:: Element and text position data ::
+===+

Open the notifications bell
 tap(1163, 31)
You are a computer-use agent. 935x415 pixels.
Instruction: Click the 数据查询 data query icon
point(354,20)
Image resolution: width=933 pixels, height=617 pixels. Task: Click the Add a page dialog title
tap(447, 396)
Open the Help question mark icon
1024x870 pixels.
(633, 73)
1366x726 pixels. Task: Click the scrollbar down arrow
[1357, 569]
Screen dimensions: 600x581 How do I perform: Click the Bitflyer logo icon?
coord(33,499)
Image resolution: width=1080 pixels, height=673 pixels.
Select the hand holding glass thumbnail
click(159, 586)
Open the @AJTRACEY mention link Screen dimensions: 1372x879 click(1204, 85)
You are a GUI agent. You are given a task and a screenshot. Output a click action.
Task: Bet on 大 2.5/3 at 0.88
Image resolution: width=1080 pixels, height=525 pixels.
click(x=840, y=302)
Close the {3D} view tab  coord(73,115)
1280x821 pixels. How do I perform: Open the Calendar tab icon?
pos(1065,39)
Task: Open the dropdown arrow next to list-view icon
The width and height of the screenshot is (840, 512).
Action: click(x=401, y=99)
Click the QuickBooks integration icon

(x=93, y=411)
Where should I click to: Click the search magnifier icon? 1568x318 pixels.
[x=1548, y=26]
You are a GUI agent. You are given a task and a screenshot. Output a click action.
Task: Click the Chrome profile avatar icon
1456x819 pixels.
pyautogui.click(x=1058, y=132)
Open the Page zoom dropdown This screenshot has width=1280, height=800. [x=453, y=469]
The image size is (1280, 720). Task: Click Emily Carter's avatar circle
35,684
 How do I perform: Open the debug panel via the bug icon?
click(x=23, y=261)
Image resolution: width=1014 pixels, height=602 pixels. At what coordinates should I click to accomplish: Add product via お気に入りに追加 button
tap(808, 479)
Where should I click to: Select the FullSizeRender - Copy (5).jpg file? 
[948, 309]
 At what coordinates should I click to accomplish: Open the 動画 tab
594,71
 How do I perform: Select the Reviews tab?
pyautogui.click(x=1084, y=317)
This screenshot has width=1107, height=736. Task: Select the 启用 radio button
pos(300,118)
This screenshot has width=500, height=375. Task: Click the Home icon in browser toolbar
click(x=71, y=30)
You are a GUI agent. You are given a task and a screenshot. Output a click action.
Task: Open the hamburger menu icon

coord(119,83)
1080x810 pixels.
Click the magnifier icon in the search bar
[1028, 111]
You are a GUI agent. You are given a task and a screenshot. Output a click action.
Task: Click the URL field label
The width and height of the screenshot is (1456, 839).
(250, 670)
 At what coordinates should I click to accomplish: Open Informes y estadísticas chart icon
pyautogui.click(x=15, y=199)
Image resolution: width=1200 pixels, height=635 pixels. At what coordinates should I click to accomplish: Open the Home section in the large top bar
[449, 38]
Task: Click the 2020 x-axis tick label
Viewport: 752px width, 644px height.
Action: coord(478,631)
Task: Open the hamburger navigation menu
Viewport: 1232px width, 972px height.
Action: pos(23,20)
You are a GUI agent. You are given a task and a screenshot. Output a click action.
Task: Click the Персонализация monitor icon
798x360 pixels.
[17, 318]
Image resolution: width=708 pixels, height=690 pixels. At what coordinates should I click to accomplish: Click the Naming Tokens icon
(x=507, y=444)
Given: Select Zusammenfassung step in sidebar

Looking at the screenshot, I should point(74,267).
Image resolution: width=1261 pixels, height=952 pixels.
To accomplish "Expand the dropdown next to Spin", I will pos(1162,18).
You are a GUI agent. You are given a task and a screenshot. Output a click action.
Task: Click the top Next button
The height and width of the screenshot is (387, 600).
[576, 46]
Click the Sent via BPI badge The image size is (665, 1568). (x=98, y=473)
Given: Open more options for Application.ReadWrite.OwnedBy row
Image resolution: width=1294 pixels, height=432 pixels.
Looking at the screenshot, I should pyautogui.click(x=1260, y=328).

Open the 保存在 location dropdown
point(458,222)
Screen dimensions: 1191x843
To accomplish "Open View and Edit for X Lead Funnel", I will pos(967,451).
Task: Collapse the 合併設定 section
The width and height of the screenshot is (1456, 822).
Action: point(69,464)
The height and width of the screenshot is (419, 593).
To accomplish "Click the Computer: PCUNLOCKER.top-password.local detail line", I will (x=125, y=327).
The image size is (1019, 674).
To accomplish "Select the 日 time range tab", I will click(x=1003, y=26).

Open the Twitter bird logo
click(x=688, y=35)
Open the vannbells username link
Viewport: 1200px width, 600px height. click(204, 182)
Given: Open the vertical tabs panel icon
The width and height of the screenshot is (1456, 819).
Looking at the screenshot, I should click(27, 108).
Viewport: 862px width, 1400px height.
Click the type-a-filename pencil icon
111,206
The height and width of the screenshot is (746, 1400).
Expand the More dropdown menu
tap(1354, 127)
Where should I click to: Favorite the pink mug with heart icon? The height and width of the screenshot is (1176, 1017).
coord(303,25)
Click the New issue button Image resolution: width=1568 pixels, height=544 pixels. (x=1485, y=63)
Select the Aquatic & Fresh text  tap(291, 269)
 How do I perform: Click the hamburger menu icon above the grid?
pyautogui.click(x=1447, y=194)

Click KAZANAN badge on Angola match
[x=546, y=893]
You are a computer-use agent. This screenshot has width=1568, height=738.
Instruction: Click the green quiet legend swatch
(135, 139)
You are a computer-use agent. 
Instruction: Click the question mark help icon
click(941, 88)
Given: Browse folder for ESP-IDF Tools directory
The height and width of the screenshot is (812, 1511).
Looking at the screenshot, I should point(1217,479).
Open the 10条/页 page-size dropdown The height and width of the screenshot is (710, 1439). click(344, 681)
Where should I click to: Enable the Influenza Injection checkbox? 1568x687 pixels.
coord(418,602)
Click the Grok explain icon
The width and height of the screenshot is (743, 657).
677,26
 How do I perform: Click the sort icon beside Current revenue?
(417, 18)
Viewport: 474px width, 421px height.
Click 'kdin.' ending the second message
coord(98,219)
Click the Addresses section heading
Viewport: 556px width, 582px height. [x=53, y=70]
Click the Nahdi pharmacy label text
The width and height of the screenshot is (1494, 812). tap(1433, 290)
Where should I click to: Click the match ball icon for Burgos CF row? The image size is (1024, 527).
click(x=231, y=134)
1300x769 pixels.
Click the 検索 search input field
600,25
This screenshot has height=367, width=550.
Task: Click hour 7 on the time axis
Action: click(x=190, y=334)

+===+

:: GIVEN PROBLEM ::
Copy every line of the records verbatim, preserving the original order and formatting.

:: RESULT FOR THIS EXERCISE ::
Open the notifications bell
 tap(1163, 31)
You are a computer-use agent. 935x415 pixels.
Instruction: Click the 数据查询 data query icon
point(354,20)
Image resolution: width=933 pixels, height=617 pixels. Task: Click the Add a page dialog title
tap(447, 396)
Open the Help question mark icon
1024x870 pixels.
(633, 73)
1366x726 pixels. Task: Click the scrollbar down arrow
[1357, 569]
Screen dimensions: 600x581 How do I perform: Click the Bitflyer logo icon?
coord(33,499)
Image resolution: width=1080 pixels, height=673 pixels.
Select the hand holding glass thumbnail
click(159, 586)
Open the @AJTRACEY mention link Screen dimensions: 1372x879 click(1204, 85)
You are a GUI agent. You are given a task and a screenshot. Output a click action.
Task: Bet on 大 2.5/3 at 0.88
Image resolution: width=1080 pixels, height=525 pixels.
click(x=840, y=302)
Close the {3D} view tab  coord(73,115)
1280x821 pixels. How do I perform: Open the Calendar tab icon?
pos(1065,39)
Task: Open the dropdown arrow next to list-view icon
The width and height of the screenshot is (840, 512).
Action: click(x=401, y=99)
Click the QuickBooks integration icon

(x=93, y=411)
Where should I click to: Click the search magnifier icon? 1568x318 pixels.
[x=1548, y=26]
You are a GUI agent. You are given a task and a screenshot. Output a click action.
Task: Click the Chrome profile avatar icon
1456x819 pixels.
pyautogui.click(x=1058, y=132)
Open the Page zoom dropdown This screenshot has width=1280, height=800. [x=453, y=469]
The image size is (1280, 720). Task: Click Emily Carter's avatar circle
35,684
 How do I perform: Open the debug panel via the bug icon?
click(x=23, y=261)
Image resolution: width=1014 pixels, height=602 pixels. At what coordinates should I click to accomplish: Add product via お気に入りに追加 button
tap(808, 479)
Where should I click to: Select the FullSizeRender - Copy (5).jpg file? 
[948, 309]
 At what coordinates should I click to accomplish: Open the 動画 tab
594,71
 How do I perform: Select the Reviews tab?
pyautogui.click(x=1084, y=317)
This screenshot has width=1107, height=736. Task: Select the 启用 radio button
pos(300,118)
This screenshot has width=500, height=375. Task: Click the Home icon in browser toolbar
click(x=71, y=30)
You are a GUI agent. You are given a task and a screenshot. Output a click action.
Task: Open the hamburger menu icon

coord(119,83)
1080x810 pixels.
Click the magnifier icon in the search bar
[1028, 111]
You are a GUI agent. You are given a task and a screenshot. Output a click action.
Task: Click the URL field label
The width and height of the screenshot is (1456, 839).
(250, 670)
 At what coordinates should I click to accomplish: Open Informes y estadísticas chart icon
pyautogui.click(x=15, y=199)
Image resolution: width=1200 pixels, height=635 pixels. At what coordinates should I click to accomplish: Open the Home section in the large top bar
[449, 38]
Task: Click the 2020 x-axis tick label
Viewport: 752px width, 644px height.
Action: coord(478,631)
Task: Open the hamburger navigation menu
Viewport: 1232px width, 972px height.
Action: pos(23,20)
You are a GUI agent. You are given a task and a screenshot. Output a click action.
Task: Click the Персонализация monitor icon
798x360 pixels.
[17, 318]
Image resolution: width=708 pixels, height=690 pixels. At what coordinates should I click to accomplish: Click the Naming Tokens icon
(x=507, y=444)
Given: Select Zusammenfassung step in sidebar

Looking at the screenshot, I should point(74,267).
Image resolution: width=1261 pixels, height=952 pixels.
To accomplish "Expand the dropdown next to Spin", I will pos(1162,18).
You are a GUI agent. You are given a task and a screenshot. Output a click action.
Task: Click the top Next button
The height and width of the screenshot is (387, 600).
[576, 46]
Click the Sent via BPI badge The image size is (665, 1568). (x=98, y=473)
Given: Open more options for Application.ReadWrite.OwnedBy row
Image resolution: width=1294 pixels, height=432 pixels.
Looking at the screenshot, I should pyautogui.click(x=1260, y=328).

Open the 保存在 location dropdown
point(458,222)
Screen dimensions: 1191x843
To accomplish "Open View and Edit for X Lead Funnel", I will pos(967,451).
Task: Collapse the 合併設定 section
The width and height of the screenshot is (1456, 822).
Action: point(69,464)
The height and width of the screenshot is (419, 593).
To accomplish "Click the Computer: PCUNLOCKER.top-password.local detail line", I will (x=125, y=327).
The image size is (1019, 674).
To accomplish "Select the 日 time range tab", I will click(x=1003, y=26).

Open the Twitter bird logo
click(x=688, y=35)
Open the vannbells username link
Viewport: 1200px width, 600px height. click(204, 182)
Given: Open the vertical tabs panel icon
The width and height of the screenshot is (1456, 819).
Looking at the screenshot, I should click(27, 108).
Viewport: 862px width, 1400px height.
Click the type-a-filename pencil icon
111,206
The height and width of the screenshot is (746, 1400).
Expand the More dropdown menu
tap(1354, 127)
Where should I click to: Favorite the pink mug with heart icon? The height and width of the screenshot is (1176, 1017).
coord(303,25)
Click the New issue button Image resolution: width=1568 pixels, height=544 pixels. (x=1485, y=63)
Select the Aquatic & Fresh text  tap(291, 269)
 How do I perform: Click the hamburger menu icon above the grid?
pyautogui.click(x=1447, y=194)

Click KAZANAN badge on Angola match
[x=546, y=893]
You are a computer-use agent. This screenshot has width=1568, height=738.
Instruction: Click the green quiet legend swatch
(135, 139)
You are a computer-use agent. 
Instruction: Click the question mark help icon
click(941, 88)
Given: Browse folder for ESP-IDF Tools directory
The height and width of the screenshot is (812, 1511).
Looking at the screenshot, I should point(1217,479).
Open the 10条/页 page-size dropdown The height and width of the screenshot is (710, 1439). click(344, 681)
Where should I click to: Enable the Influenza Injection checkbox? 1568x687 pixels.
coord(418,602)
Click the Grok explain icon
The width and height of the screenshot is (743, 657).
677,26
 How do I perform: Click the sort icon beside Current revenue?
(417, 18)
Viewport: 474px width, 421px height.
Click 'kdin.' ending the second message
coord(98,219)
Click the Addresses section heading
Viewport: 556px width, 582px height. [x=53, y=70]
Click the Nahdi pharmacy label text
The width and height of the screenshot is (1494, 812). tap(1433, 290)
Where should I click to: Click the match ball icon for Burgos CF row? The image size is (1024, 527).
click(x=231, y=134)
1300x769 pixels.
Click the 検索 search input field
600,25
This screenshot has height=367, width=550.
Task: Click hour 7 on the time axis
Action: click(x=190, y=334)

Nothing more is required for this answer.